__WHAT TO WORK ON__. Each entry needs to be retyped exactly.

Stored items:
________________________________________

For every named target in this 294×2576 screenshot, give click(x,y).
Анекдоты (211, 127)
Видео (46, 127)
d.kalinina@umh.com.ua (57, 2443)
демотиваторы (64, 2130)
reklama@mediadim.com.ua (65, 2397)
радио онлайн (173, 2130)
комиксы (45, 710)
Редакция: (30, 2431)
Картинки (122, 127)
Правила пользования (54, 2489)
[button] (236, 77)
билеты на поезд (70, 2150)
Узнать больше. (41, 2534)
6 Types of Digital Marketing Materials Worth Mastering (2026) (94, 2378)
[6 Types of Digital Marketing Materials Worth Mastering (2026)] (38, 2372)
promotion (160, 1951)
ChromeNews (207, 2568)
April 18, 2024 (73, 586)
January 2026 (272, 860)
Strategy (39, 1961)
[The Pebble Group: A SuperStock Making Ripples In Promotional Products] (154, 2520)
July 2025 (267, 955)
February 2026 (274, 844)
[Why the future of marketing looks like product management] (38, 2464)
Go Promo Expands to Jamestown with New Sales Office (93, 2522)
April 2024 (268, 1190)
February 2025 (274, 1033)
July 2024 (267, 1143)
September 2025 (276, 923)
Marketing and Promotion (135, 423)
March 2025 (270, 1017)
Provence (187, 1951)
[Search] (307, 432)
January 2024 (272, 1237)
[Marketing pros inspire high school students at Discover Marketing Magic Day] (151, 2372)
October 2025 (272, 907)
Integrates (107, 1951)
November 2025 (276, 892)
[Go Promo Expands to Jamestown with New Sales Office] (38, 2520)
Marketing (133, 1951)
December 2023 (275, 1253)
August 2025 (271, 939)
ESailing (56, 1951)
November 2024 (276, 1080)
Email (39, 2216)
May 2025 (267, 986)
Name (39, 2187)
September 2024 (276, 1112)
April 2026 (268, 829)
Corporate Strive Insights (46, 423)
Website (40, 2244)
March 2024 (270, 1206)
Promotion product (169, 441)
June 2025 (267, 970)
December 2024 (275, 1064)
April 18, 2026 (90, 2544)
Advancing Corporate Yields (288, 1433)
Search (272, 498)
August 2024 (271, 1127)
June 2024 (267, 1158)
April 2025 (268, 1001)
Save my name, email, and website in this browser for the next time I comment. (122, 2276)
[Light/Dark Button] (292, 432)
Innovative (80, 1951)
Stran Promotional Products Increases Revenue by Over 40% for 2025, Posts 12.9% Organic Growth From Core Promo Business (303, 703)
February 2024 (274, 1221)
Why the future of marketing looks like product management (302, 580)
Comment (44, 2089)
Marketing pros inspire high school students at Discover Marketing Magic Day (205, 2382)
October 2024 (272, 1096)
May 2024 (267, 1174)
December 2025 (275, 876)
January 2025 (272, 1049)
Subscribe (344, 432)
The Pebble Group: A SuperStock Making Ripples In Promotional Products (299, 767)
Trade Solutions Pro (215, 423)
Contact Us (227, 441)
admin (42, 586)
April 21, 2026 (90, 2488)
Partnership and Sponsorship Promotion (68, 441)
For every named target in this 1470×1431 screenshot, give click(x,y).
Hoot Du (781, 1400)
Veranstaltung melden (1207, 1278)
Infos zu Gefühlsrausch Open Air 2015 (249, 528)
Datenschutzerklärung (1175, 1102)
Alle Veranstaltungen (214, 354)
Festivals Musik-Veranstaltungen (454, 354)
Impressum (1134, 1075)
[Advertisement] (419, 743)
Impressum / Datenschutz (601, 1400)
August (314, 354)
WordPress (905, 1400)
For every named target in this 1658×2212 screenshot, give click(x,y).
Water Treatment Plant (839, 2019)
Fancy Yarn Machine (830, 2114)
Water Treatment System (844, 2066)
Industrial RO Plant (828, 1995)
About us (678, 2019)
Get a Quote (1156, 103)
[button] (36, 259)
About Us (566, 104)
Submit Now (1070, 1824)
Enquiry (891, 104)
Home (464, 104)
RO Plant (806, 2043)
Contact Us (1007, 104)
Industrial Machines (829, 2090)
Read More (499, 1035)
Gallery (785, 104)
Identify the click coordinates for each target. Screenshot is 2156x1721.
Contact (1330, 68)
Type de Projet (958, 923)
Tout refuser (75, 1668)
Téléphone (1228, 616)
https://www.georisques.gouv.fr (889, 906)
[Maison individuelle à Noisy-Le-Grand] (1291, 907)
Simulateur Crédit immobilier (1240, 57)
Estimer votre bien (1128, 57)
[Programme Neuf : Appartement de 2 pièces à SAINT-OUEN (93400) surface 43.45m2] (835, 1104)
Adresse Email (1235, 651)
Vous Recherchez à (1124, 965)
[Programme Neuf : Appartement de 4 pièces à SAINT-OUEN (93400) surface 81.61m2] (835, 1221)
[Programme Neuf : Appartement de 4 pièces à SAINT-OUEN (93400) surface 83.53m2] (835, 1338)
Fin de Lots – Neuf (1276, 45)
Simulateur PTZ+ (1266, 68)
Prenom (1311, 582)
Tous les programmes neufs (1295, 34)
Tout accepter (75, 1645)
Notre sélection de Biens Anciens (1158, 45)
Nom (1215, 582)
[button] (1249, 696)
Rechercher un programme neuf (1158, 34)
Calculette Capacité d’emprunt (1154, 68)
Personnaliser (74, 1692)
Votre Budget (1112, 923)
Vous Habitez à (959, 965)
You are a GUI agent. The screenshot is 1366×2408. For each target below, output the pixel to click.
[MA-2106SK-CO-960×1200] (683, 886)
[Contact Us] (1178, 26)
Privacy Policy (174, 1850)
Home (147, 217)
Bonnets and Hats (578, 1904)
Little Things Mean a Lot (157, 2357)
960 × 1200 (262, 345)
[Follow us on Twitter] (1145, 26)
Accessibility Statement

________________________________________

__WRITTEN SOLUTION__.
For every named target in this 294×2576 screenshot, give click(x,y).
Анекдоты (211, 127)
Видео (46, 127)
d.kalinina@umh.com.ua (57, 2443)
демотиваторы (64, 2130)
reklama@mediadim.com.ua (65, 2397)
радио онлайн (173, 2130)
комиксы (45, 710)
Редакция: (30, 2431)
Картинки (122, 127)
Правила пользования (54, 2489)
[button] (236, 77)
билеты на поезд (70, 2150)
Узнать больше. (41, 2534)
6 Types of Digital Marketing Materials Worth Mastering (2026) (94, 2378)
[6 Types of Digital Marketing Materials Worth Mastering (2026)] (38, 2372)
promotion (160, 1951)
ChromeNews (207, 2568)
April 18, 2024 (73, 586)
January 2026 (272, 860)
Strategy (39, 1961)
[The Pebble Group: A SuperStock Making Ripples In Promotional Products] (154, 2520)
July 2025 (267, 955)
February 2026 (274, 844)
[Why the future of marketing looks like product management] (38, 2464)
Go Promo Expands to Jamestown with New Sales Office (93, 2522)
April 2024 (268, 1190)
February 2025 (274, 1033)
July 2024 (267, 1143)
September 2025 (276, 923)
Marketing and Promotion (135, 423)
March 2025 (270, 1017)
Provence (187, 1951)
[Search] (307, 432)
January 2024 (272, 1237)
[Marketing pros inspire high school students at Discover Marketing Magic Day] (151, 2372)
October 2025 (272, 907)
Integrates (107, 1951)
November 2025 (276, 892)
[Go Promo Expands to Jamestown with New Sales Office] (38, 2520)
Marketing (133, 1951)
December 2023 (275, 1253)
August 2025 (271, 939)
ESailing (56, 1951)
November 2024 (276, 1080)
Email (39, 2216)
May 2025 (267, 986)
Name (39, 2187)
September 2024 (276, 1112)
April 2026 (268, 829)
Corporate Strive Insights (46, 423)
Website (40, 2244)
March 2024 (270, 1206)
Promotion product (169, 441)
June 2025 (267, 970)
December 2024 (275, 1064)
April 18, 2026 (90, 2544)
Advancing Corporate Yields (288, 1433)
Search (272, 498)
August 2024 (271, 1127)
June 2024 (267, 1158)
April 2025 (268, 1001)
Save my name, email, and website in this browser for the next time I comment. (122, 2276)
[Light/Dark Button] (292, 432)
Innovative (80, 1951)
Stran Promotional Products Increases Revenue by Over 40% for 2025, Posts 12.9% Organic Growth From Core Promo Business (303, 703)
February 2024 (274, 1221)
Why the future of marketing looks like product management (302, 580)
Comment (44, 2089)
Marketing pros inspire high school students at Discover Marketing Magic Day (205, 2382)
October 2024 (272, 1096)
May 2024 (267, 1174)
December 2025 (275, 876)
January 2025 (272, 1049)
Subscribe (344, 432)
The Pebble Group: A SuperStock Making Ripples In Promotional Products (299, 767)
Trade Solutions Pro (215, 423)
Contact Us (227, 441)
admin (42, 586)
April 21, 2026 (90, 2488)
Partnership and Sponsorship Promotion (68, 441)
For every named target in this 1470×1431 screenshot, give click(x,y).
Hoot Du (781, 1400)
Veranstaltung melden (1207, 1278)
Infos zu Gefühlsrausch Open Air 2015 (249, 528)
Datenschutzerklärung (1175, 1102)
Alle Veranstaltungen (214, 354)
Festivals Musik-Veranstaltungen (454, 354)
Impressum (1134, 1075)
[Advertisement] (419, 743)
Impressum / Datenschutz (601, 1400)
August (314, 354)
WordPress (905, 1400)
For every named target in this 1658×2212 screenshot, give click(x,y).
Water Treatment Plant (839, 2019)
Fancy Yarn Machine (830, 2114)
Water Treatment System (844, 2066)
Industrial RO Plant (828, 1995)
About us (678, 2019)
Get a Quote (1156, 103)
[button] (36, 259)
About Us (566, 104)
Submit Now (1070, 1824)
Enquiry (891, 104)
Home (464, 104)
RO Plant (806, 2043)
Contact Us (1007, 104)
Industrial Machines (829, 2090)
Read More (499, 1035)
Gallery (785, 104)
Identify the click coordinates for each target. Screenshot is 2156x1721.
Contact (1330, 68)
Type de Projet (958, 923)
Tout refuser (75, 1668)
Téléphone (1228, 616)
https://www.georisques.gouv.fr (889, 906)
[Maison individuelle à Noisy-Le-Grand] (1291, 907)
Simulateur Crédit immobilier (1240, 57)
Estimer votre bien (1128, 57)
[Programme Neuf : Appartement de 2 pièces à SAINT-OUEN (93400) surface 43.45m2] (835, 1104)
Adresse Email (1235, 651)
Vous Recherchez à (1124, 965)
[Programme Neuf : Appartement de 4 pièces à SAINT-OUEN (93400) surface 81.61m2] (835, 1221)
[Programme Neuf : Appartement de 4 pièces à SAINT-OUEN (93400) surface 83.53m2] (835, 1338)
Fin de Lots – Neuf (1276, 45)
Simulateur PTZ+ (1266, 68)
Prenom (1311, 582)
Tous les programmes neufs (1295, 34)
Tout accepter (75, 1645)
Notre sélection de Biens Anciens (1158, 45)
Nom (1215, 582)
[button] (1249, 696)
Rechercher un programme neuf (1158, 34)
Calculette Capacité d’emprunt (1154, 68)
Personnaliser (74, 1692)
Votre Budget (1112, 923)
Vous Habitez à (959, 965)
You are a GUI agent. The screenshot is 1366×2408. For each target below, output the pixel to click.
[MA-2106SK-CO-960×1200] (683, 886)
[Contact Us] (1178, 26)
Privacy Policy (174, 1850)
Home (147, 217)
Bonnets and Hats (578, 1904)
Little Things Mean a Lot (157, 2357)
960 × 1200 (262, 345)
[Follow us on Twitter] (1145, 26)
Accessibility Statement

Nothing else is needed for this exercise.